YOUR ASSIGNMENT: The answer must be an exact copy of the lines from the one containing "Home (698, 2020)" through the last line of the records, with the pictures left out.
** DATA SUPPLIED follows **
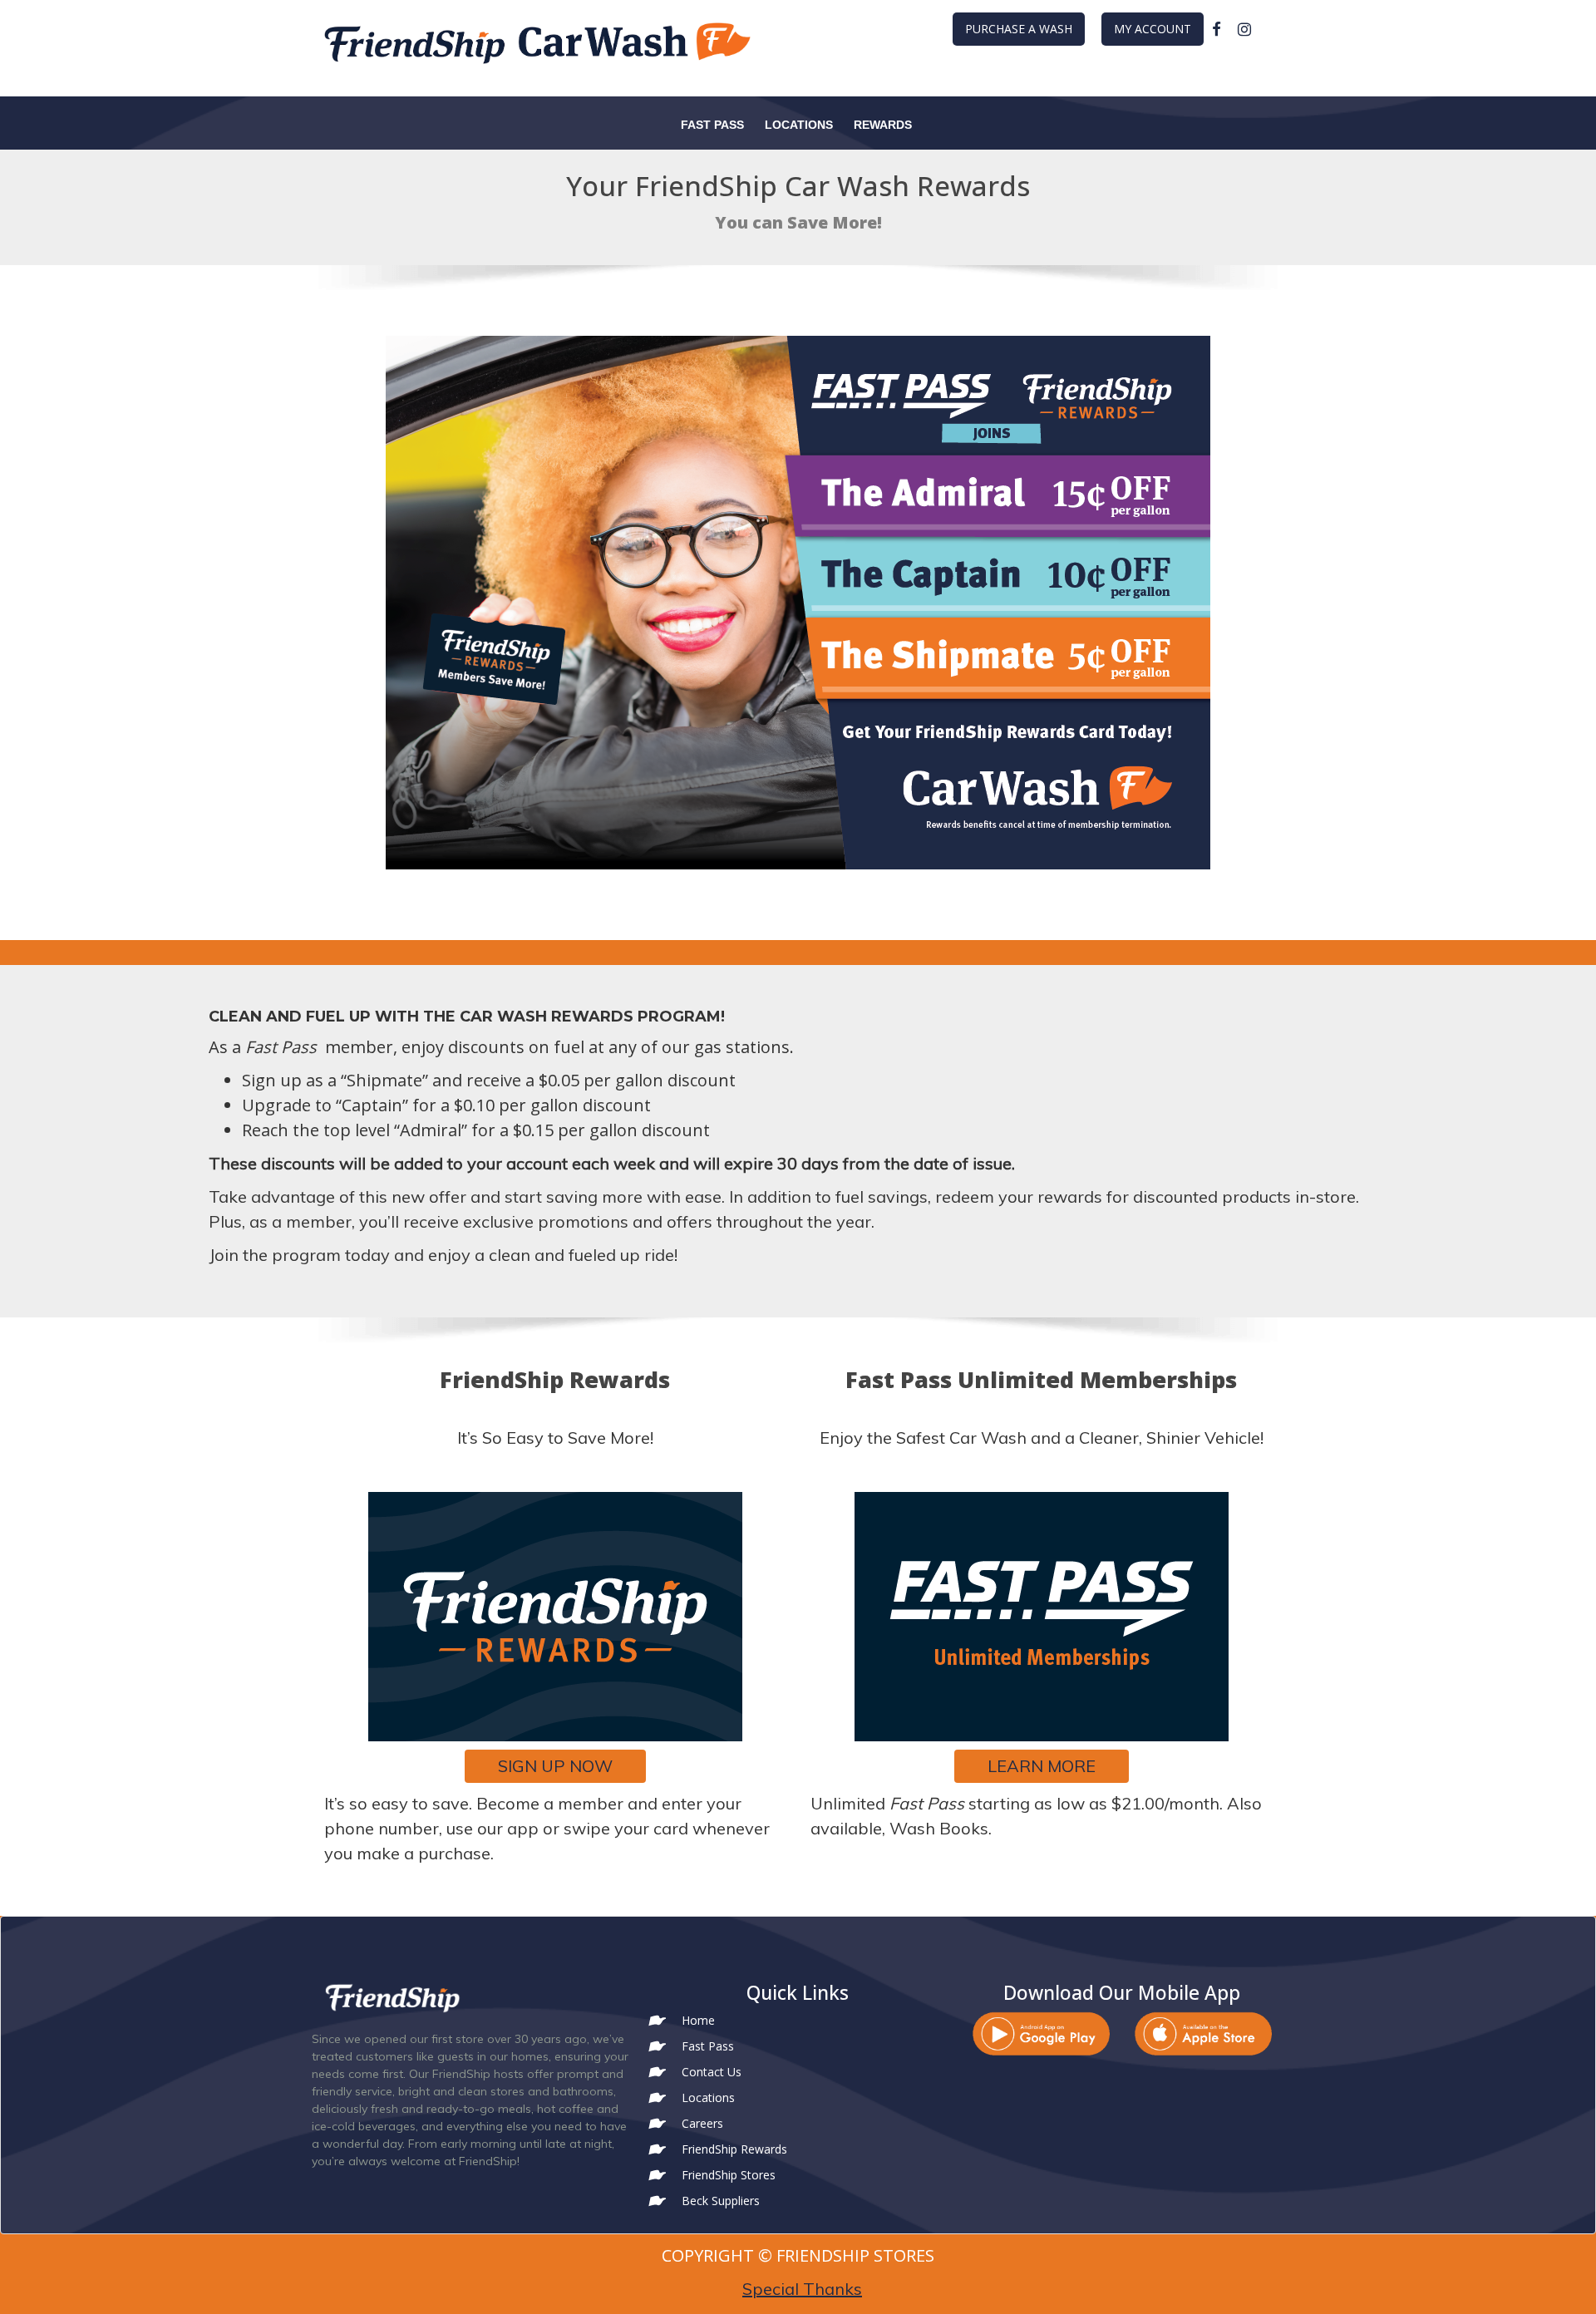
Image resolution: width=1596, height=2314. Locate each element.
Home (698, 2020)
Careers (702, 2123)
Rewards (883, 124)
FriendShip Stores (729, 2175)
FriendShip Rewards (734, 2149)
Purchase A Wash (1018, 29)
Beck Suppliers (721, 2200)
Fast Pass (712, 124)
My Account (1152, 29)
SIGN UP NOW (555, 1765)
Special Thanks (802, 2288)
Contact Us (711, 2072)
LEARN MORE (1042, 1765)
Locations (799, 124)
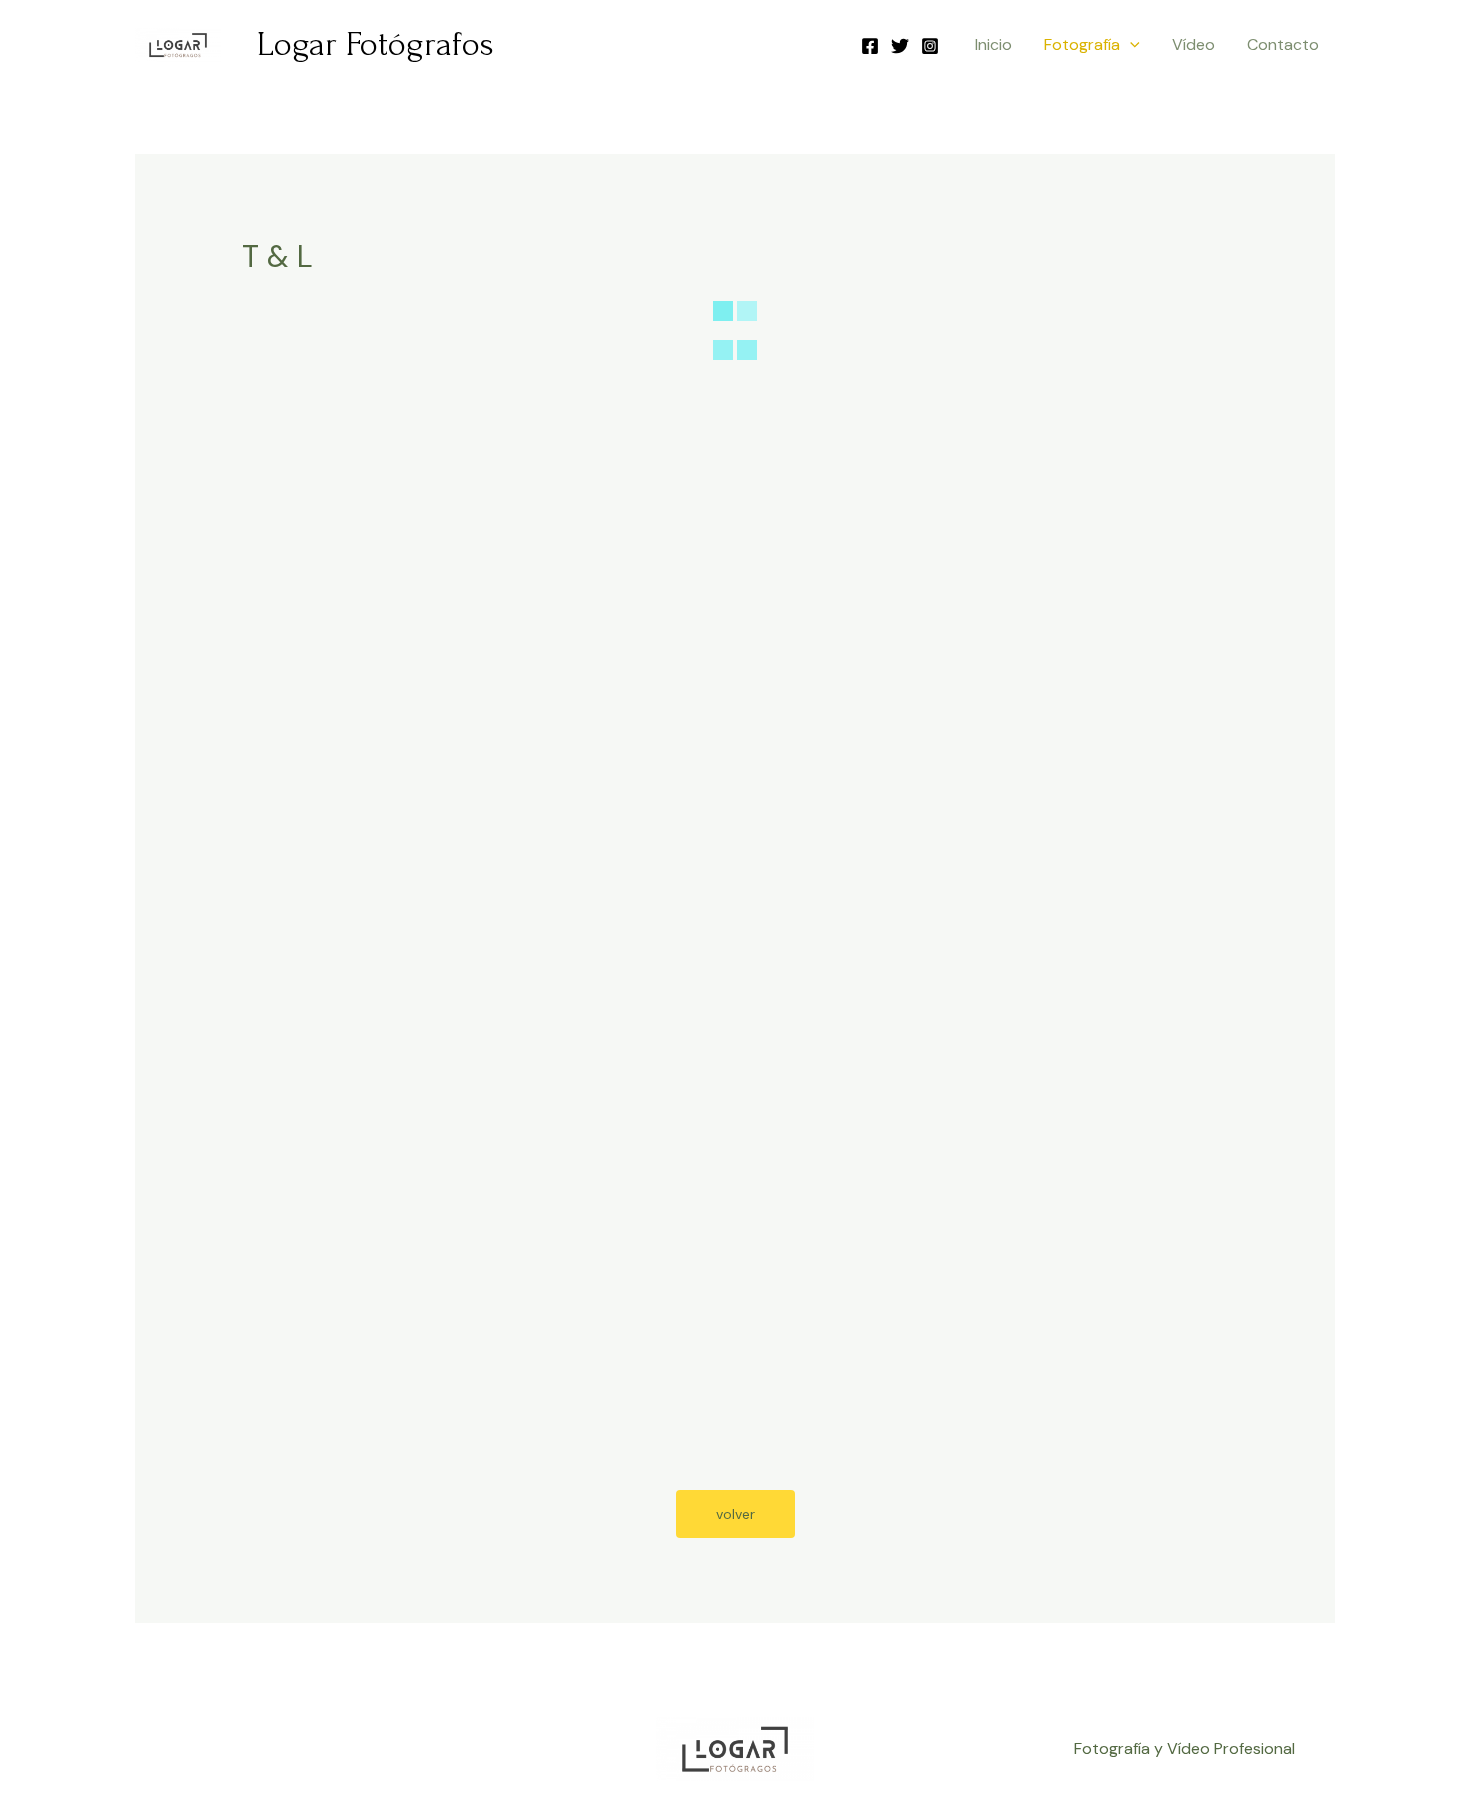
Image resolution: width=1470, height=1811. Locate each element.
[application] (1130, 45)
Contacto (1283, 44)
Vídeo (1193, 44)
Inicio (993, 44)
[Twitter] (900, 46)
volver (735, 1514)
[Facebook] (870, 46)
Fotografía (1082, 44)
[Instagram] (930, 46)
** End of DATA SUPPLIED **
RESULT OF THE TASK:
Home (698, 2020)
Careers (702, 2123)
Rewards (883, 124)
FriendShip Stores (729, 2175)
FriendShip Rewards (734, 2149)
Purchase A Wash (1018, 29)
Beck Suppliers (721, 2200)
Fast Pass (712, 124)
My Account (1152, 29)
SIGN UP NOW (555, 1765)
Special Thanks (802, 2288)
Contact Us (711, 2072)
LEARN MORE (1042, 1765)
Locations (799, 124)
Image resolution: width=1470, height=1811. Locate each element.
[application] (1130, 45)
Contacto (1283, 44)
Vídeo (1193, 44)
Inicio (993, 44)
[Twitter] (900, 46)
volver (735, 1514)
[Facebook] (870, 46)
Fotografía (1082, 44)
[Instagram] (930, 46)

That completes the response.